Sunday, 29 January 2012

A Summer in Canada

On the 'findmypast' website there are three McIlhago references to visits to Canada, first by Sarah aged 54 of 119 Brassey Street, Glasgow, to Halifax, NS, departing 30 June 1950 on the ship Georgia. The other two are on the ship Saxonia departing 11 April 1956 to Montreal, of both Harry and Sarah, from the same Glasgow address. From the '' Incoming Passenger lists, 1878-1960, I know that Harry and Sarah returned home, leaving Montreal on 6 September 1956. Harry gave his occupation as Clerk, and we may imagine they had been saving up for quite some time in order to be away from home for six months. Who were they and why did they go?
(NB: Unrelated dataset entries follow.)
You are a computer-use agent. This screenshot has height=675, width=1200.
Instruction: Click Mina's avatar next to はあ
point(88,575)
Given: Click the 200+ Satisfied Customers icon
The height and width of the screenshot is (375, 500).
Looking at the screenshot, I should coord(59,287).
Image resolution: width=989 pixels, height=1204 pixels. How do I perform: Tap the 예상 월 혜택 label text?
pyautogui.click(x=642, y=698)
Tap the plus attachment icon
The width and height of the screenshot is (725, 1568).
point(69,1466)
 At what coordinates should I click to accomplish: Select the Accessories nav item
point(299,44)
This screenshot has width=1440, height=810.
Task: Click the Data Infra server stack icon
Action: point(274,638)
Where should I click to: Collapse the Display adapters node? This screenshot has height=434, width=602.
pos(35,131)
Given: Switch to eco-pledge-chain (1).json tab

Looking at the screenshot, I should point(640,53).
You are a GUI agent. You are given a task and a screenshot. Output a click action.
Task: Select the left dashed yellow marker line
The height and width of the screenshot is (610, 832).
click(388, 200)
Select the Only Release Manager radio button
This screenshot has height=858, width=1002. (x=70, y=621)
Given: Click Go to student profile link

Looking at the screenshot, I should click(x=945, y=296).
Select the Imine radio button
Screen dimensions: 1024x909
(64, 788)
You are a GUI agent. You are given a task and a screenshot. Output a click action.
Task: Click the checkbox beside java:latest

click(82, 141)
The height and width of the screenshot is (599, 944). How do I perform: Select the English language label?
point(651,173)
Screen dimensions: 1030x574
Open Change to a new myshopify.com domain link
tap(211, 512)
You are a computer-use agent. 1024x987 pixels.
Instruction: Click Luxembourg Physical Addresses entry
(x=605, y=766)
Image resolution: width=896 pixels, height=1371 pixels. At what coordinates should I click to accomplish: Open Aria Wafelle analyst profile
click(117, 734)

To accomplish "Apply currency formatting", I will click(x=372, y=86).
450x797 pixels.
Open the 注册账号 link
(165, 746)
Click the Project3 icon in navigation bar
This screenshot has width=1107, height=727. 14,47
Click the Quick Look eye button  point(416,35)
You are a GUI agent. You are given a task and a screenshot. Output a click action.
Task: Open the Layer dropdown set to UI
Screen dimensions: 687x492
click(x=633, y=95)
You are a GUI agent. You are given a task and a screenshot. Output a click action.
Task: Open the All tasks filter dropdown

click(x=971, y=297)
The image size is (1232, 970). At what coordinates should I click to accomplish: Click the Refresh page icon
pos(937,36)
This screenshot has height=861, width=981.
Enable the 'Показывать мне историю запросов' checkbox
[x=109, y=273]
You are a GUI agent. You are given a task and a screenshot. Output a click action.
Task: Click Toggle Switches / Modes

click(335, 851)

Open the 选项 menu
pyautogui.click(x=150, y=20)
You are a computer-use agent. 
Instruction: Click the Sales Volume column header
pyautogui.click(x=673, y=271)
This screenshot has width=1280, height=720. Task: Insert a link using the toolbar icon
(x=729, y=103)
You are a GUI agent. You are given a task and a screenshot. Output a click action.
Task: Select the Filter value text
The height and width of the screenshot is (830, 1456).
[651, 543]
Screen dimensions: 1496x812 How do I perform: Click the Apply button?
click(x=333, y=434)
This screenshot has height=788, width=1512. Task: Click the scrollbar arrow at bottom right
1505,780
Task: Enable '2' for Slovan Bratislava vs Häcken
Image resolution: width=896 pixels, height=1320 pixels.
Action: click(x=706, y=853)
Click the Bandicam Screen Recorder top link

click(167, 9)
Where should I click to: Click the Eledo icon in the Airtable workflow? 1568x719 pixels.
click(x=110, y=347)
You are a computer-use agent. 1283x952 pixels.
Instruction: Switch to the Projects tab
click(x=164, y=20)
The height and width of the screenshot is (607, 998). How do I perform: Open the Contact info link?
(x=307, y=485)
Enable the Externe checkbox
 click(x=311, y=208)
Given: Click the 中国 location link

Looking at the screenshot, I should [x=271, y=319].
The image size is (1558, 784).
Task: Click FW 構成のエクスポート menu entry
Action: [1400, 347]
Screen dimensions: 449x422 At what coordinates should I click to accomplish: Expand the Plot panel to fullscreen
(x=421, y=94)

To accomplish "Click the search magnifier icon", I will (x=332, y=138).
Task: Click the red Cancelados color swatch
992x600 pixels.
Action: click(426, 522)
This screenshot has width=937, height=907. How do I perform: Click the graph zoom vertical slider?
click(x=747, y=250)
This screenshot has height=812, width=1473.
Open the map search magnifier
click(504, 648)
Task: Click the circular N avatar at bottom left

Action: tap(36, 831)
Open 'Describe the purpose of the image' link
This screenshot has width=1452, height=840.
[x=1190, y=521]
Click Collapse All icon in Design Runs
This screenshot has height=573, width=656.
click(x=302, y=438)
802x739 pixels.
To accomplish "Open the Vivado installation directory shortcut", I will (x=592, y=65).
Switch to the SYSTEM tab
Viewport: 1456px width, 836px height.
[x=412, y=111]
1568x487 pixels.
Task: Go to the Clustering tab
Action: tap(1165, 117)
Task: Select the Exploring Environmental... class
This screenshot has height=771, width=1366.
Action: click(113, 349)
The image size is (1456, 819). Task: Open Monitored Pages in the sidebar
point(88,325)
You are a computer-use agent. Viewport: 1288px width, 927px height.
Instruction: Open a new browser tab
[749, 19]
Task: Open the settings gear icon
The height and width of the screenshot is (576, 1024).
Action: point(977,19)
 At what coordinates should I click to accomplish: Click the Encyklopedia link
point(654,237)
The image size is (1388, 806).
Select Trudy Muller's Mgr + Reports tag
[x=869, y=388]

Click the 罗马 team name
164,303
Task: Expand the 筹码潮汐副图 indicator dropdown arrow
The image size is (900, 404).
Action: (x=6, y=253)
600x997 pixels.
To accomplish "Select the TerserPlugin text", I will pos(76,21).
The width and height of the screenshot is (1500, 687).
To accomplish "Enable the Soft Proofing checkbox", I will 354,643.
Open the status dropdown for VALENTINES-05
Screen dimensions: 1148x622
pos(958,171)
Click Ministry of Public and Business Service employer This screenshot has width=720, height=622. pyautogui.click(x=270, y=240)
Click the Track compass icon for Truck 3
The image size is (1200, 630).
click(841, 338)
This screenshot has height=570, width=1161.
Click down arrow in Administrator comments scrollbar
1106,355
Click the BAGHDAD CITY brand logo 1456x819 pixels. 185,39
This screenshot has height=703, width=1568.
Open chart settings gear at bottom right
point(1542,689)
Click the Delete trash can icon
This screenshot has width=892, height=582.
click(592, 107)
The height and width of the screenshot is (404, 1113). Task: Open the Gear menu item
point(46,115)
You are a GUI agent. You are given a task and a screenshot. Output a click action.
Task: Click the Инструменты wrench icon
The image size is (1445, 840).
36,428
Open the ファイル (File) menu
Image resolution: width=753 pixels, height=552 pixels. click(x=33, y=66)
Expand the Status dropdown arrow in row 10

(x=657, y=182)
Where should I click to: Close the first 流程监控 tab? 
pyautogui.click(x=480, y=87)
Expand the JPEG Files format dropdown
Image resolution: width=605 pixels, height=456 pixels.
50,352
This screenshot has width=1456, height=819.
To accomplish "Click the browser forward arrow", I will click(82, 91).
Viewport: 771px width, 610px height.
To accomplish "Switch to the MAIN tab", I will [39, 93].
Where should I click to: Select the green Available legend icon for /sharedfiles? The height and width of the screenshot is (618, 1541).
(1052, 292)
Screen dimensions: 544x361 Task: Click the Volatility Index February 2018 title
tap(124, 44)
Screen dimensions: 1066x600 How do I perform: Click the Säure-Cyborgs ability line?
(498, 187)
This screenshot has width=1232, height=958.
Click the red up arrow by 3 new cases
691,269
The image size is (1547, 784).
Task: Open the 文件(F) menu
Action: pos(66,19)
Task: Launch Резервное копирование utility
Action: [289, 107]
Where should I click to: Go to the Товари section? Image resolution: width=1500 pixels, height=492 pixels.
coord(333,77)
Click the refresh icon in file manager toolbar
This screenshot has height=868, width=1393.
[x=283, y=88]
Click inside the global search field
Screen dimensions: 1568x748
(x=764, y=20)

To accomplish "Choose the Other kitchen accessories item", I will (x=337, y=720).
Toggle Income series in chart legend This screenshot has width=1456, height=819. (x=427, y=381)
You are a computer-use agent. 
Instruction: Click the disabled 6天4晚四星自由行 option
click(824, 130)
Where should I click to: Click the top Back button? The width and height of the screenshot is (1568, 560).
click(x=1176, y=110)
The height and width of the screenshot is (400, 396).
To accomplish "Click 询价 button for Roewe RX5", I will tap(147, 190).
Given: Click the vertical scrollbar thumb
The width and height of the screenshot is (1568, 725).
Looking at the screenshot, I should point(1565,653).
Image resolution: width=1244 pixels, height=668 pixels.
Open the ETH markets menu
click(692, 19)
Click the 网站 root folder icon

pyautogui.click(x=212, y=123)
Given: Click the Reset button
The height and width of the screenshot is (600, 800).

I believe this couple to be Henry McIlhago and Sarah nee Lyon who married in Kelvin, Glasgow in 1916. On the 1911 Census Henry is entered as Harry and was employed as a Railway Bookings Clerk. In the 1920s they had two daughters, Elizabeth Isabella McIntyre in 1924 and Sarah Alexander Lyon in 1927. I have GRO records of both these daughters marrying in Possilpark, Glasgow. Sarah married William John Lyons on 28 February 1945. He was 26 and she was 18. Elizabeth married Knut Allan Lundmark on 26 November 1945. He was 29 and she was 21. Perhaps they both waited until they could see that the war was ending before marrying. Although at present I have no evidence from migration records, perhaps one or both daughters emigrated to Canada. Their mother's first visit was only five years later, perhaps for the birth of a child. Then six years after that both Harry and Sarah paid their long visit. I wonder whether a 'return' visit was able to be made when Harry died in 1969 aged seventy five?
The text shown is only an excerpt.